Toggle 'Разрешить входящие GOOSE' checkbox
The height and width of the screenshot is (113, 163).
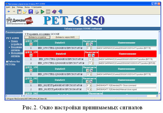pyautogui.click(x=26, y=34)
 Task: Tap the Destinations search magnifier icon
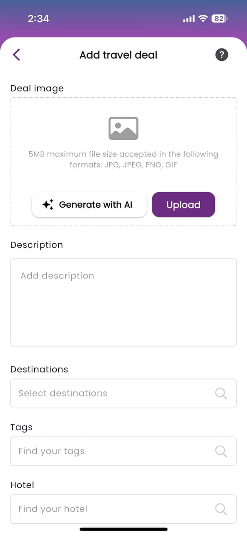coord(221,394)
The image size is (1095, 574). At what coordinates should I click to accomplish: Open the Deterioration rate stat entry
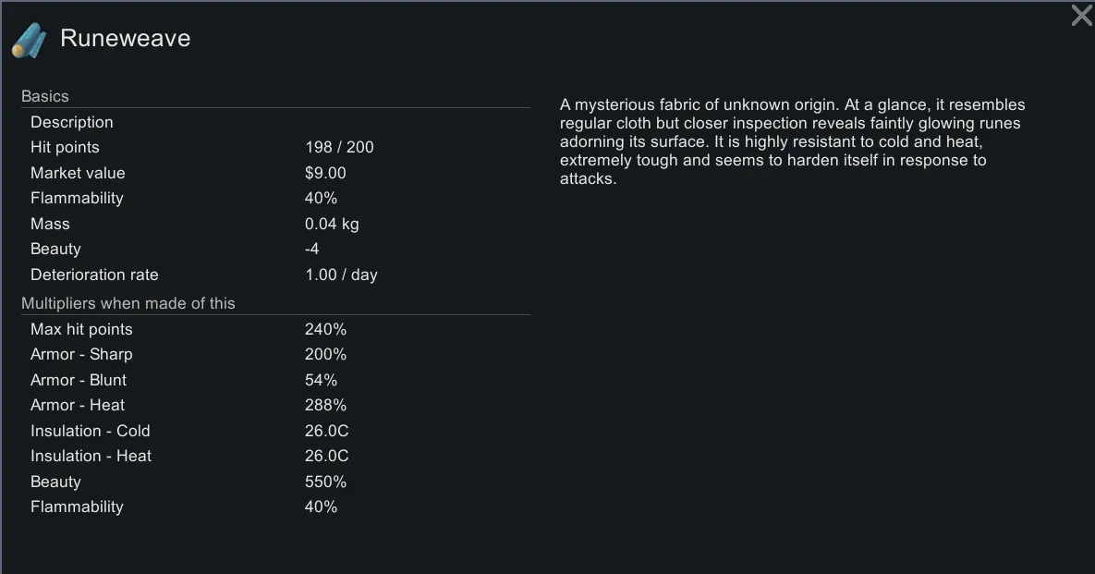click(94, 275)
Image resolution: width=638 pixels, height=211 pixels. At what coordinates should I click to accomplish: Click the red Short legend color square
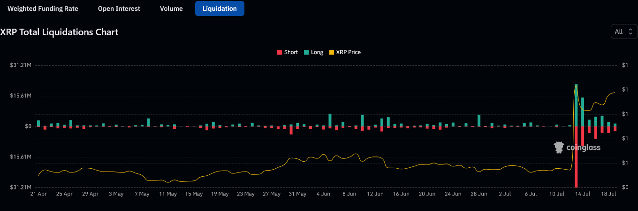pos(280,52)
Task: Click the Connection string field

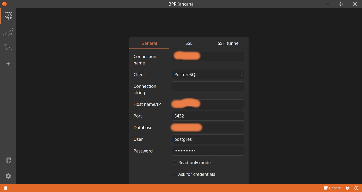Action: (x=208, y=86)
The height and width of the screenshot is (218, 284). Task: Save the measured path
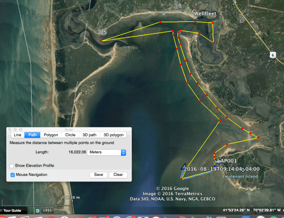pyautogui.click(x=98, y=174)
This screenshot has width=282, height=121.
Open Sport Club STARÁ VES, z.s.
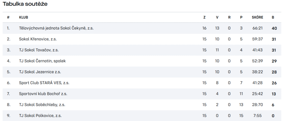(x=44, y=83)
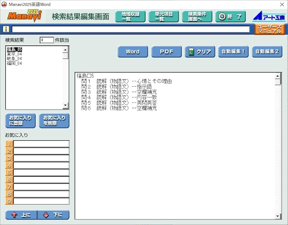Export the results to PDF
Viewport: 288px width, 225px height.
pos(166,52)

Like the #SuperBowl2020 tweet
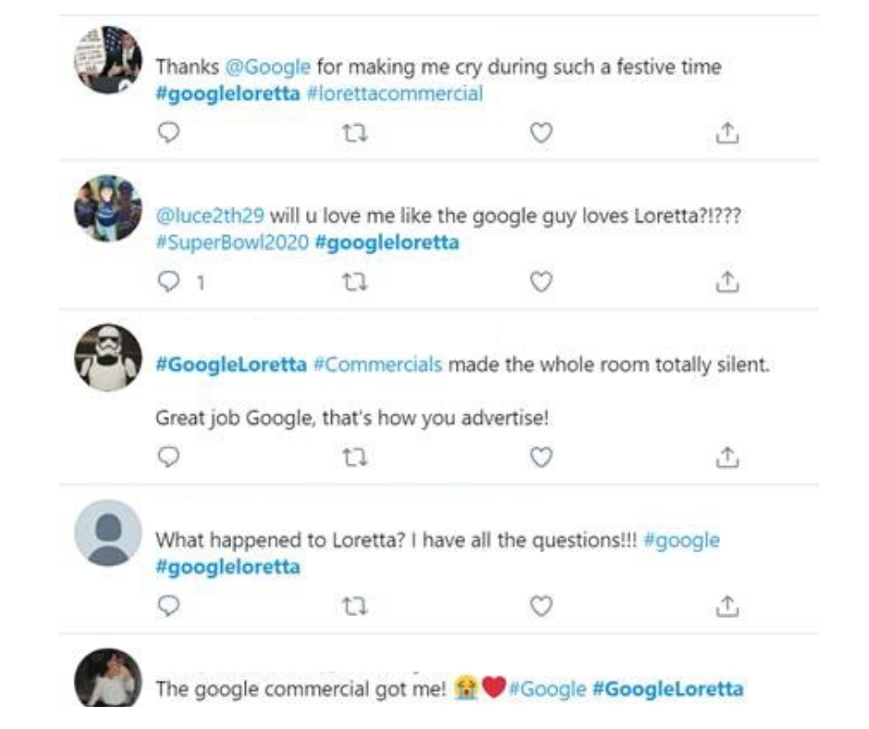point(541,282)
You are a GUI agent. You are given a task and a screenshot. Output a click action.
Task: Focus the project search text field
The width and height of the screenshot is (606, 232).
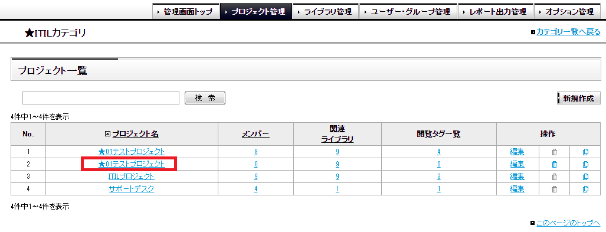(x=101, y=98)
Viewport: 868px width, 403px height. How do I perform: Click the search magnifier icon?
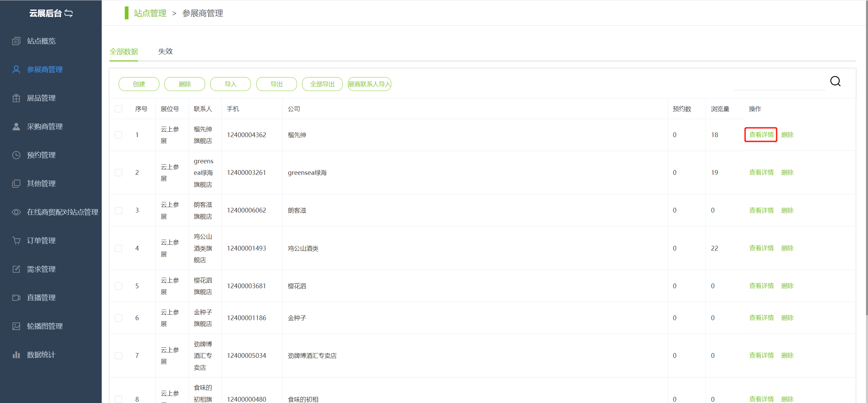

» What to do
Reproduce every item above word for word and line for line, leaving out the pictures.

» Written reply
Toggle 'Разрешить входящие GOOSE' checkbox
The height and width of the screenshot is (113, 163).
pyautogui.click(x=26, y=34)
 Task: Tap the Destinations search magnifier icon
coord(221,394)
The image size is (1095, 574). At what coordinates should I click to accomplish: Open the Deterioration rate stat entry
click(94, 275)
Image resolution: width=638 pixels, height=211 pixels. At what coordinates should I click to accomplish: Click the red Short legend color square
pos(280,52)
Task: Click the Connection string field

Action: (x=208, y=86)
The height and width of the screenshot is (218, 284). Task: Save the measured path
pyautogui.click(x=98, y=174)
This screenshot has width=282, height=121.
Open Sport Club STARÁ VES, z.s.
(x=44, y=83)
Export the results to PDF
Viewport: 288px width, 225px height.
pos(166,52)

Like the #SuperBowl2020 tweet
point(541,282)
You are a GUI agent. You are given a task and a screenshot. Output a click action.
Task: Focus the project search text field
The width and height of the screenshot is (606, 232).
(x=101, y=98)
Viewport: 868px width, 403px height. How do I perform: Click the search magnifier icon?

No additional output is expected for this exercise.